> ## Documentation Index
> Fetch the complete documentation index at: https://klyne-research.mintlify.site/llms.txt
> Use this file to discover all available pages before exploring further.

# Data Types

> All scalar types in Enigma with their Metal and numpy equivalents.

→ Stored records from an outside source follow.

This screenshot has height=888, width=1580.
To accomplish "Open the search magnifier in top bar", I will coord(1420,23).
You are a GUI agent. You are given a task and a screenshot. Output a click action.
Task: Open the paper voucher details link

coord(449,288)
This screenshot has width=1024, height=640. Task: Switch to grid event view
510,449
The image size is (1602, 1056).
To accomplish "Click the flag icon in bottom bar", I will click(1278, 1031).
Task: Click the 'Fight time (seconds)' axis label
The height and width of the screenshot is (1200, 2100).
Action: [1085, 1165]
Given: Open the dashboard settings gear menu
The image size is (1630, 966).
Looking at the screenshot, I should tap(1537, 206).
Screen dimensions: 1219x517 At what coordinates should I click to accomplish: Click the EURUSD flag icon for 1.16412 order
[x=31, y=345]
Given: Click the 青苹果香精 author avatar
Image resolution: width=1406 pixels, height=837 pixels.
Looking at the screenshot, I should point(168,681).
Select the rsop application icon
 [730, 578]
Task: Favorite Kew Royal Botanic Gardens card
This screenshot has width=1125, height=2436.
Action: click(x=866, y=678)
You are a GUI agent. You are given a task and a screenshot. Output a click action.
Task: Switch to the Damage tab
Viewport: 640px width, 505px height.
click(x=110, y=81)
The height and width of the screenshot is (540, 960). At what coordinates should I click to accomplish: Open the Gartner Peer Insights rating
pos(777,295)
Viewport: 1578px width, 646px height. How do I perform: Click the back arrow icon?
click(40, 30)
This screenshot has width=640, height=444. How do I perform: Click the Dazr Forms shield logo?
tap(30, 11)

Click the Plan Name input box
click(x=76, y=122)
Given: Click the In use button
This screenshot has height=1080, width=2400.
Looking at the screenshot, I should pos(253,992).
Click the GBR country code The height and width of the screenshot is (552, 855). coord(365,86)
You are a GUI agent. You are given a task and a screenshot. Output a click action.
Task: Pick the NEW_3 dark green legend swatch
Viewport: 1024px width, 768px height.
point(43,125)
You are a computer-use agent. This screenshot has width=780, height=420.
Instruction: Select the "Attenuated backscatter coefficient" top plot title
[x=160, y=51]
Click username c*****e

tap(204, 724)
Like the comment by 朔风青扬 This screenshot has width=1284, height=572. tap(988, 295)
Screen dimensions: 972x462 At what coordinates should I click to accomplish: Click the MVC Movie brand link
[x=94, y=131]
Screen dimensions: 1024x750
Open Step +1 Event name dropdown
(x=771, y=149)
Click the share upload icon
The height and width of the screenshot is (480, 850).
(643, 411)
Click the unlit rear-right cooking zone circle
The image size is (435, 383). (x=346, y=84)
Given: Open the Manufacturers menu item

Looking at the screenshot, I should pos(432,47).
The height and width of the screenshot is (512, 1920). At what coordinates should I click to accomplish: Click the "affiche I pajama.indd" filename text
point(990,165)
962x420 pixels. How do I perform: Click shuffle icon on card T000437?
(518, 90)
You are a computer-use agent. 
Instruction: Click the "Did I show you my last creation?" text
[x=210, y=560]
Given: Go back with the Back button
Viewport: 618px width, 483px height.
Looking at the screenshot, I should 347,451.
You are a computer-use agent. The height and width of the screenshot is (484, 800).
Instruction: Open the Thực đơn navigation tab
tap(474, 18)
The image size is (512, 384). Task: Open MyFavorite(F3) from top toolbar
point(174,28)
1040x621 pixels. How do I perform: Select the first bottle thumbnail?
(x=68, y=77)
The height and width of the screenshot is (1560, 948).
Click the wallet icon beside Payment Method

Enigma defines a fixed set of scalar types that map directly to Metal Shading Language types. Use them as kernel parameter type annotations and as arguments to casting functions.

## Scalar types

| Enigma type   | Metal type | Bits | Python/NumPy         |
| ------------- | ---------- | ---- | -------------------- |
| `enigma.f32`  | `float`    | 32   | `np.float32`         |
| `enigma.f16`  | `half`     | 16   | `np.float16`         |
| `enigma.bf16` | `bfloat`   | 16   | `ml_dtypes.bfloat16` |
| `enigma.i32`  | `int`      | 32   | `np.int32`           |
| `enigma.u32`  | `uint`     | 32   | `np.uint32`          |
| `enigma.i64`  | `long`     | 64   | `np.int64`           |
| `enigma.u64`  | `ulong`    | 64   | `np.uint64`          |
| `enigma.i16`  | `short`    | 16   | `np.int16`           |
| `enigma.u16`  | `ushort`   | 16   | `np.uint16`          |
| `enigma.i8`   | `char`     | 8    | `np.int8`            |
| `enigma.u8`   | `uchar`    | 8    | `np.uint8`           |
| `enigma.b1`   | `bool`     | 1    | —                    |

## Using types as kernel parameters

Type annotations on kernel parameters declare the buffer element type:

```python theme={null}
@enigma.kernel
def mixed(A: enigma.f16, B: enigma.i32, C: enigma.f32):
    tid = enigma.thread_position_in_grid
    val = enigma.metal_cast(A[tid], enigma.f32)
    idx = B[tid]
    C[idx] = val
```

## Type casting

### `enigma.metal_cast(value, target_type)`

Standard type conversion, equivalent to C-style casting in Metal:

```python theme={null}
x_f32 = enigma.metal_cast(x_f16, enigma.f32)   # half → float
x_i32 = enigma.metal_cast(x_f32, enigma.i32)   # float → int (truncate)
```

### `enigma.as_type(value, target_type)`

Bitwise reinterpret (no value conversion, same bit pattern):

```python theme={null}
bits = enigma.as_type(x_f32, enigma.u32)        # float bits as uint32
```

## Integer literals

Integer literals in kernel bodies are automatically promoted to `u32`:

```python theme={null}
idx = tid * 4 + 1   # 4 and 1 become u32 IRValues
```

Float literals become `f32`:

```python theme={null}
val = A[tid] * 2.0  # 2.0 is f32
```

## Scalar parameters

`enigma.Scalar(dtype)` declares a per-dispatch constant. It is lowered as a 1-element device buffer and auto-loaded at kernel entry:

```python theme={null}
@enigma.kernel
def add_scalar(A: enigma.f32, bias: enigma.Scalar(enigma.f32), C: enigma.f32):
    tid = enigma.thread_position_in_grid
    C[tid] = A[tid] + bias
```

Pass the scalar value as a 1-element numpy array at dispatch time:

```python theme={null}
rt.execute(compiled, inputs=[a, np.array([0.5], dtype=np.float32)], ...)
```

## Vector types

Enigma supports vector construction for geometric operations. Vector types are created from scalars:

```python theme={null}
v2 = enigma.make_float2(x, y)
v3 = enigma.make_float3(x, y, z)
v4 = enigma.make_float4(x, y, z, w)
```

Access components via `.x`, `.y`, `.z`, `.w`, or by lane index:

```python theme={null}
px = v3.x
lane1 = enigma.vec_extract(v3, 1)  # equivalent to .y
```

See [Operations](/programming-guide/operations) for geometric and vector math functions.